Even if your name’s not on the actual mortgage, when you inherit a home with a mortgage, the bank considers whoever owns the home the debtor. In fact, many mortgages require the inheritor to notify the lender if the mortgagee dies.
The scary part is that the bank can and some will demand that the heir pay the remaining balance on the mortgage in full within 30 days. Others will work with you to help you refinance the loan or to work out payment arrangements for the balance due. Typically, if you’re a relative and are planning to live in the house (instead of renting it out), you’ll be allowed to assume the mortgage.
However, if you inherit a mortgage debt that you cannot afford to pay, the bank may end up foreclosing on the property. On the plus side, you will not take a hit on your credit report for the foreclosure since you were not the one who took out the loan. Of course, selling it is probably a better option, if that’s possible, as noted below.
Meanwhile, don’t assume this won’t be a problem. Conventional wisdom holds that when the elderly die, the mortgage is long paid off. However, according to the CFPB (Consumer Financial Protection Bureau), 30% of homeowners over 65 still have mortgage debthere as of 2014 with balances in the $40Ks to $80K.
Keep in mind that while you are deciding what to do, you have to keep the payments up including any taxes and insurance. Otherwise the bank may foreclose on you.
What if You Can’t Afford to Pay?
If you can’t afford to pay, your best bet is to try to sell it. In some markets that easier said than done. It may not be ready for resale. There may be thousands of dollars in repairs and upgrades that need to be done in order to make a healthy enough profit to inherit any money.
If you can’t sell it, you can work with the bank to work out an arrangement for a short sale. That way the bank repossesses the home and whatever they make off of it satisfies the balance of the loan.
Worst case scenario if you can’t afford to take over the mortgage, refinance, sell, or convince the bank to accept a short sale, you can just let the house go. Hundreds of thousands of homeowners during the housing collapse just abandoned their homes. Of course their credit reports took major hits but yours will not. Still, you will lose the house, so this is a last resort.

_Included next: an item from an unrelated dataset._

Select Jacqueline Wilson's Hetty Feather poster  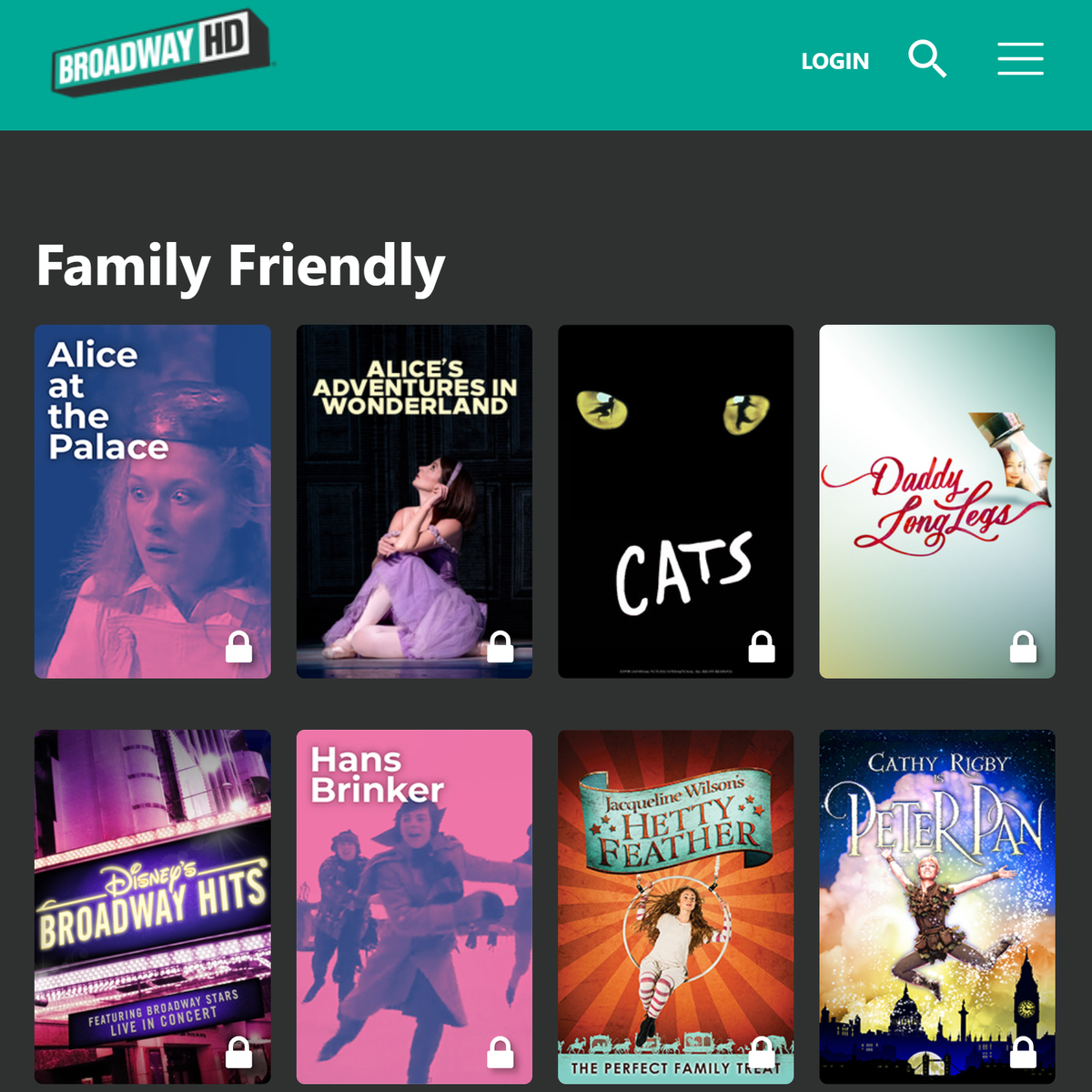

Depending on what state you live in you may have other options. You should talk to an estate lawyer before making a decision. But if often comes down to three broad choices:
• You Take Over the Loan – You can just keep paying on the mortgage just as the deceased did. Keep in mind you still have to inform the lender that you are taking over.
• Refinance at a Better Rate – If you have better credit you can refinance and get a lower monthly payment or to lower your interest payments.
• Let Go of the Home – You could let the home go and use the proceeds from the sale to pay any of the other debts of the estate if those are many.